DOCUMENTO FUENTE
◇ ◇ ◇ ◇ ◇ ◇ ◇
Reconozco que una de las estampas que más me conmueve es ver la huida forzada de seres humanos. Por desgracia, son muchas las almas que han de trasladarse para poder sobrevivir. La guerra continua siendo la principal causa del inexcusable desplazamiento. Las cifras nos dejan sin palabras. El cincuenta y cinco por ciento de los refugiados provienen de cinco países afectados por conflictos armados y situaciones de violencia generalizada: Afganistán, Somalia, Irak, Siria y Sudán del Sur. Respecto a las personas desplazadas, figuran no solo países lejanos a América Latina como Siria, sino también la misma Colombia. Asimismo, hay diez millones de ciudadanos que carecen de una nacionalidad, en países tales como Myanmar, Côte d’Iviore, República Dominicana, Tailandia, entre otros. En cualquier caso, todos ellos son latidos de vida que desean normalizarse. La esperanza de una salida humana a su desesperación jamás la pierden. Recordemos que, en las adversidades, cualquier persona es salvada por la confianza puesta en sus análogos.
◇ ◇ ◇ ◇ ◇ ◇ ◇
DATOS PROPORCIONADOS
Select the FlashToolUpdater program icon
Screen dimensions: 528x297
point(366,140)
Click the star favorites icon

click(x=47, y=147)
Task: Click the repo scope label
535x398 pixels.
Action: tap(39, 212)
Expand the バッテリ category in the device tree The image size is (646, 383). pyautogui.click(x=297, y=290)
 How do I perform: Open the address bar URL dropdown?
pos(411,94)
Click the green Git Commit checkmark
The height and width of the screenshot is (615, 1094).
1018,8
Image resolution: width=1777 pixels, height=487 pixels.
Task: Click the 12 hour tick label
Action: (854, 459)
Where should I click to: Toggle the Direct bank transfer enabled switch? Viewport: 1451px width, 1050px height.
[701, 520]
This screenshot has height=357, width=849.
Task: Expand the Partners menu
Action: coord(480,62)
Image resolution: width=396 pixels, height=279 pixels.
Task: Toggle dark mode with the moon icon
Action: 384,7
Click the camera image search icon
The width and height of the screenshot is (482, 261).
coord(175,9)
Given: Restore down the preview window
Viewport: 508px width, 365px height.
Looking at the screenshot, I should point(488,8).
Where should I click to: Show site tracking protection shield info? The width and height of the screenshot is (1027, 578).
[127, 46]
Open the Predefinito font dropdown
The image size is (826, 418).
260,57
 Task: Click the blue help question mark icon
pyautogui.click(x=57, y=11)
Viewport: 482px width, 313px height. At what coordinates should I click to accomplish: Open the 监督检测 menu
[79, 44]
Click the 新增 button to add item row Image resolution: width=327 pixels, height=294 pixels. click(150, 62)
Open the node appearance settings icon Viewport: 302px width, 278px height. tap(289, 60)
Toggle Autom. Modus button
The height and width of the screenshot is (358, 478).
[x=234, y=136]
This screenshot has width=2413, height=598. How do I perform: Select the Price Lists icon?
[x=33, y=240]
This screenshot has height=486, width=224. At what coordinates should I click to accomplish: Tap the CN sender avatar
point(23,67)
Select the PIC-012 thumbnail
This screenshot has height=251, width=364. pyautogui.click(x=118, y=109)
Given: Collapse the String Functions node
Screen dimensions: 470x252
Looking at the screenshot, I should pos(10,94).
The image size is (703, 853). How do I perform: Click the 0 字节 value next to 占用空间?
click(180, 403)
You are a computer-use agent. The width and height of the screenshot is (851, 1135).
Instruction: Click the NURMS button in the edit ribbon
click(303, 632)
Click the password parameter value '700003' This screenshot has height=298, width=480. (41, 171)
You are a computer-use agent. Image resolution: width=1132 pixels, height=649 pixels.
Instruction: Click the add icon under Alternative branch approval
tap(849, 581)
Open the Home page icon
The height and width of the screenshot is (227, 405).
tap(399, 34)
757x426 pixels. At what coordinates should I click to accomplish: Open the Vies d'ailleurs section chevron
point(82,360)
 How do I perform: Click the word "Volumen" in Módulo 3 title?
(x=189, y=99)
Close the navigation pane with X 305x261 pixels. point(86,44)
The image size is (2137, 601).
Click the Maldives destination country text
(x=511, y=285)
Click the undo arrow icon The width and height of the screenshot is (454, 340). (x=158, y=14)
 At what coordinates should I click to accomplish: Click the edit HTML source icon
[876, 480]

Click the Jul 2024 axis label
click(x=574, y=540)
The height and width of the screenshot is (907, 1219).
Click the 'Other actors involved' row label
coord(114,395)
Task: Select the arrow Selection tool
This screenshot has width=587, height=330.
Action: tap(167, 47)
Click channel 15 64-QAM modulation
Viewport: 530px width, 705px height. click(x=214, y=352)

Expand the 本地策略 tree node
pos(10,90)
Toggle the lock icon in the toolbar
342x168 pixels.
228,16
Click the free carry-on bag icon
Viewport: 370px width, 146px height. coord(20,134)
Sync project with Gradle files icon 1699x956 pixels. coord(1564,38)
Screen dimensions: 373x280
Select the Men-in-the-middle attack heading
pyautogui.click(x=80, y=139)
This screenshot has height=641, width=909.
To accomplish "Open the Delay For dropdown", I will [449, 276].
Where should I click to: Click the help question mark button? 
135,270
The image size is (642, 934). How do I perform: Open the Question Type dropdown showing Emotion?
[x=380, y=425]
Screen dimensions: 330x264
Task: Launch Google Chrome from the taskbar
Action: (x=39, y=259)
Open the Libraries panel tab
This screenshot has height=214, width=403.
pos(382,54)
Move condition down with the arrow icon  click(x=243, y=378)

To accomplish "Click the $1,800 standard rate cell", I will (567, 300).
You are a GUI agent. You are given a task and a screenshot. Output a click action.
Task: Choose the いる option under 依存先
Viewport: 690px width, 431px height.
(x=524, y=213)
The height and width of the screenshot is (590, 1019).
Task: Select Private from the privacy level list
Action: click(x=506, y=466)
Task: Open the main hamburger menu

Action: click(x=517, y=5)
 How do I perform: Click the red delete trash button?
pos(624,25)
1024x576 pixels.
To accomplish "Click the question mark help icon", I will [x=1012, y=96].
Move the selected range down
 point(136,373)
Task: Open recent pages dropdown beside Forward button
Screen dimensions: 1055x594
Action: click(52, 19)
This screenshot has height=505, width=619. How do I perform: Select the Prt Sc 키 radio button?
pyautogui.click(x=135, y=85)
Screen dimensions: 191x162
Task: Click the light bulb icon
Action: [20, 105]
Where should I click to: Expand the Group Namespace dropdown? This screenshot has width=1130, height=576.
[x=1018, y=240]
◇ ◇ ◇ ◇ ◇ ◇ ◇
TRABAJO POR HACER
a: En el texto sobre la huida forzada de seres humanos, ¿cuántos ciudadanos carecen de nacionalidad?
b: Prosigue el texto sobre la huida forzada de seres humanos a partir de su última frase.
Este material procede de una fuente distinta.

RESULTADOS OBTENIDOS
a: Diez millones.

b:
Este desbordante número de desplazados nos recuerda la necesidad de superar divisiones, de poner sosiego en un mundo convulso, de renovar nuestro compromiso por entendernos, de la obligación de auxiliar a las personas que han tenido que abandonar su propio hábitat. No podemos permitir que ni una sola persona se vea rota por contiendas inútiles de unos contra otros, que ni una sola familia se vea desgarrada por el absurdo de las batallas. Los niños son casi siempre los que más sufren. La asistencia humanitaria no es suficiente, se precisa atajar de raíz este mal con otros gestos más directos, como la construcción de un mundo más respetuoso con la ciudadanía, y especialmente con los más débiles, teniendo en cuenta que la solución a este problema sólo puede venir del diálogo comprensivo, de la moderación en nuestras actitudes, de la compasión por quien sufre esta situación de exclusión, con la búsqueda de soluciones conjuntas y globales, a través del sentido de la responsabilidad de todos para con todos.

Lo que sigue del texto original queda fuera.